Kiefer riflette invece su quella che Hannah Arendt definì la “banalità del male”; proprio quel male che in quegli anni di regime non appartenne solamente ai gerarchi di alto rango, ma che ebbe un’importante penetrazione, fosse solo per il silenzio e l’indifferenza per certi orrori, nella società tedesca di allora.

Gli stessi genitori di Kiefer seguivano l’ideologia nazista, una partecipazione di cui l’artista, nato nel 1945, non ha avuto esperienza diretta, ma che ha percepito con la maturità acquisita nel periodo post-bellico, momento in cui la Germania non fu divisa in due solamente dal punto di vista geo-politico, ma anche nel modo di fare i conti con il passato, tra chi voleva mettere a tacere quello che è stato l’orrore degli anni precedenti e chi voleva far i conti, una volta per tutte, con quella triste eredità per non ripetere gli stessi errori nel futuro.
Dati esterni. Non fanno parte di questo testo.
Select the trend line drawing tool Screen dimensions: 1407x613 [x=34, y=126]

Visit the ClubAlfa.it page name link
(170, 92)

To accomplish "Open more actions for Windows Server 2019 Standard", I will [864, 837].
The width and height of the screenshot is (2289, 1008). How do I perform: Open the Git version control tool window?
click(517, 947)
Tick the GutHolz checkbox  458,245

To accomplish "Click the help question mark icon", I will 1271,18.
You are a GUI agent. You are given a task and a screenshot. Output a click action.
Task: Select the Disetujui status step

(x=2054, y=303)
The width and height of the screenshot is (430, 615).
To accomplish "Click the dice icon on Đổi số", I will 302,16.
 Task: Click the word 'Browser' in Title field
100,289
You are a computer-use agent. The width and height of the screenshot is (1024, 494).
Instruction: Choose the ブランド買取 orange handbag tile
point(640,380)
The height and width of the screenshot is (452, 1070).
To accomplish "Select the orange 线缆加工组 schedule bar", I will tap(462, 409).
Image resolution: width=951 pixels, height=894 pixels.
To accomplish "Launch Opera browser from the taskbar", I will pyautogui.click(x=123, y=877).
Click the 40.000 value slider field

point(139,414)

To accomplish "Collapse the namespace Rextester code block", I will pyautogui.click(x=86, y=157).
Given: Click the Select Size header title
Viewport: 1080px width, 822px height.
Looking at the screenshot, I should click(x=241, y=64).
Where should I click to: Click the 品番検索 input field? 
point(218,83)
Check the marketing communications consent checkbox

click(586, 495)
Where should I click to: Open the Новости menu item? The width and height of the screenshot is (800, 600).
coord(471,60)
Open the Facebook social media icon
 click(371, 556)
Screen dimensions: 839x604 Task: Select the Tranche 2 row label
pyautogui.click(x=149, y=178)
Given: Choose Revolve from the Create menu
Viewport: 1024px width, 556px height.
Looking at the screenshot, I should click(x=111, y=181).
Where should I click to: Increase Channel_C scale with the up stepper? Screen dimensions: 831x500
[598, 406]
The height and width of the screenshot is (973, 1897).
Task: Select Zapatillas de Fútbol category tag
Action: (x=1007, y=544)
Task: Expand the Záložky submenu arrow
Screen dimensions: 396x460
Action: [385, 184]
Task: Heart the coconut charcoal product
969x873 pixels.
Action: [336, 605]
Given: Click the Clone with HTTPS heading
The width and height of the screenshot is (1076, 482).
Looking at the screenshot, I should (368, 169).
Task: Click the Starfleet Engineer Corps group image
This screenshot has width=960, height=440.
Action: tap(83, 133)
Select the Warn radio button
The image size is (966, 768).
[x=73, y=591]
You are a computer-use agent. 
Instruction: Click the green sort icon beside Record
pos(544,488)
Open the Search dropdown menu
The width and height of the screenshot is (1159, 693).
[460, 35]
Nemmeno l’accoglienza del lavoro di Kiefer, come è logico attendersi da un tema così controverso, fu unanime, divisa anch’essa tra chi gli riconosceva il coraggio della responsabilità di essere tedesco (compreso il suo maestro Joseph Beuys) e di portare nel sangue un legame di parentela con personaggi che hanno contribuito alle atrocità e ai delitti verso l’umanità e chi invece gli attribuiva, con una certa superficialità, una nostalgia revanscista.

Kiefer invece ha voluto utilizzare, replicandolo attraverso l’uso della fotografia, un gesto caratteristico del regime nazista con l’intenzione di affrontare, con l’evidente volontà provocatoria tipica dell’artista, la storia recente del suo popolo.